Could you copy every line of the data that contains the word "slider"?
BEGIN
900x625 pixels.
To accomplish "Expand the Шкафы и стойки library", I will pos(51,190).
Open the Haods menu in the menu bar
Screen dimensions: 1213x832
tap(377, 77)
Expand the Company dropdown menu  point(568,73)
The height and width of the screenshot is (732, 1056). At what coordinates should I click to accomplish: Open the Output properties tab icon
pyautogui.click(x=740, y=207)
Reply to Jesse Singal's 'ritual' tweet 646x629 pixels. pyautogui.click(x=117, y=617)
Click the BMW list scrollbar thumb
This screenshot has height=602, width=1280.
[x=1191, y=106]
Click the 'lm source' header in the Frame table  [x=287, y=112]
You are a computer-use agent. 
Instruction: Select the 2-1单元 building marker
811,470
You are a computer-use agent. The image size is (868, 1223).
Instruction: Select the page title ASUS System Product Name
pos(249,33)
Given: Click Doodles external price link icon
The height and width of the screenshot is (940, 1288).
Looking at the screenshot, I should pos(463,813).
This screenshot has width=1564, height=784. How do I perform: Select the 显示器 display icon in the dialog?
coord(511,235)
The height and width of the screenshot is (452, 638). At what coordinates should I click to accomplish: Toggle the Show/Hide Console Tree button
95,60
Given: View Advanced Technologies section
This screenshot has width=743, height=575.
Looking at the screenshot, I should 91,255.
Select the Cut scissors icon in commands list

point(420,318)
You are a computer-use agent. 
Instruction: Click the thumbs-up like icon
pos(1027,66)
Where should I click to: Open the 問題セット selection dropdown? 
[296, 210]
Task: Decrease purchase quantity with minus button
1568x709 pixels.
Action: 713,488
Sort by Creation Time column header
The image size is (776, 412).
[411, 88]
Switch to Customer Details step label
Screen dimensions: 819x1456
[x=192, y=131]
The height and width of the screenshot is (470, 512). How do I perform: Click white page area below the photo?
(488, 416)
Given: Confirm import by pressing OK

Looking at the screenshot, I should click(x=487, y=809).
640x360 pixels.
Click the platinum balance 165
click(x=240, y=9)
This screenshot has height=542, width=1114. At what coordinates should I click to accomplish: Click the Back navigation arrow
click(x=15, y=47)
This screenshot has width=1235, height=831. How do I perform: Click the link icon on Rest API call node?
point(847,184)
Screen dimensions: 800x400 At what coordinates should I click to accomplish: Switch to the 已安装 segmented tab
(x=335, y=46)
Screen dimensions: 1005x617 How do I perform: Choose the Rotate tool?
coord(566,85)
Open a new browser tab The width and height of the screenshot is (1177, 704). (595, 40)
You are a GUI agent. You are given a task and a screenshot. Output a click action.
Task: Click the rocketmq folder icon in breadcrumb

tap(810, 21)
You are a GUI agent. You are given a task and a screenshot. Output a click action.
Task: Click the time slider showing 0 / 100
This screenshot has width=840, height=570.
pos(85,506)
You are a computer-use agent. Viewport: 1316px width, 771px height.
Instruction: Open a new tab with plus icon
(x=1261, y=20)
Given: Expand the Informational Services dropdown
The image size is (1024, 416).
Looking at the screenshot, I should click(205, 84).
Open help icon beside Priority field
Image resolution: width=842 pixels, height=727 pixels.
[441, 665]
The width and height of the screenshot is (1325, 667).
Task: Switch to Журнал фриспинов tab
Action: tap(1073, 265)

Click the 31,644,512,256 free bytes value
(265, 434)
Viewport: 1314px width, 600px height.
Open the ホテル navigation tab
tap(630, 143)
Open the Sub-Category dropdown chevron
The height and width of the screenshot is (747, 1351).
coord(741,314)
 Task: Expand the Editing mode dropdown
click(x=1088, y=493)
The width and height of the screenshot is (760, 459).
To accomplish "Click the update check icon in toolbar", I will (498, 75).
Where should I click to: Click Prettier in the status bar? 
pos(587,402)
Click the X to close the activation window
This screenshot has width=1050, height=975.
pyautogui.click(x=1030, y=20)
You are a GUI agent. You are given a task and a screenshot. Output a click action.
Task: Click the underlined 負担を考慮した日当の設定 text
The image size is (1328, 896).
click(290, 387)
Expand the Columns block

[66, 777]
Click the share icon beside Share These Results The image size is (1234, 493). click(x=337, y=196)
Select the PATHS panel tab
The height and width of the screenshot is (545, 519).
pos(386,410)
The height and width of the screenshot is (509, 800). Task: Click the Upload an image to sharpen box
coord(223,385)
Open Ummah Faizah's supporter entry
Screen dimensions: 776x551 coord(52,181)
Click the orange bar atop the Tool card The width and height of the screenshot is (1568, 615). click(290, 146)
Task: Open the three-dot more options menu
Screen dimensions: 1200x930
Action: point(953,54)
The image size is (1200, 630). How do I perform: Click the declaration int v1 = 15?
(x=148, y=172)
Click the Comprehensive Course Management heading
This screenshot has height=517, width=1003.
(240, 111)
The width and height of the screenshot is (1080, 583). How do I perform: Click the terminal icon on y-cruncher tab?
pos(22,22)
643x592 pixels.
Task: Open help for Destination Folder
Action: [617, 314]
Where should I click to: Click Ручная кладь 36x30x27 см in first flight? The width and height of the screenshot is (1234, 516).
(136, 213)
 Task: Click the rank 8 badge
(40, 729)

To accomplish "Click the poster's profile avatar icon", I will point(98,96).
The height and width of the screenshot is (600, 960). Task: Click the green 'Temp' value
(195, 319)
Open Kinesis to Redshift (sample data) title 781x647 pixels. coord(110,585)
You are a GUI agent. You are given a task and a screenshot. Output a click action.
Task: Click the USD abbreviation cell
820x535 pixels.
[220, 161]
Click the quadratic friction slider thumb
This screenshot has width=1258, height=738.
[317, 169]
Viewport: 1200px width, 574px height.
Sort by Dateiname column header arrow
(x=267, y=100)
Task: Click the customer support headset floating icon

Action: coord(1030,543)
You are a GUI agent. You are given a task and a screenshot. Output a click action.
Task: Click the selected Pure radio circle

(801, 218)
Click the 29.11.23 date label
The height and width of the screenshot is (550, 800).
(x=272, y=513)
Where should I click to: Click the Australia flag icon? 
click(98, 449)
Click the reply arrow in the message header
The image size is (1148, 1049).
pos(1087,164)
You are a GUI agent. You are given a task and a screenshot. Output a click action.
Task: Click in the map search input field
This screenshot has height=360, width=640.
END
Solved problem:
Task: Click the time slider showing 0 / 100
Click the quadratic friction slider thumb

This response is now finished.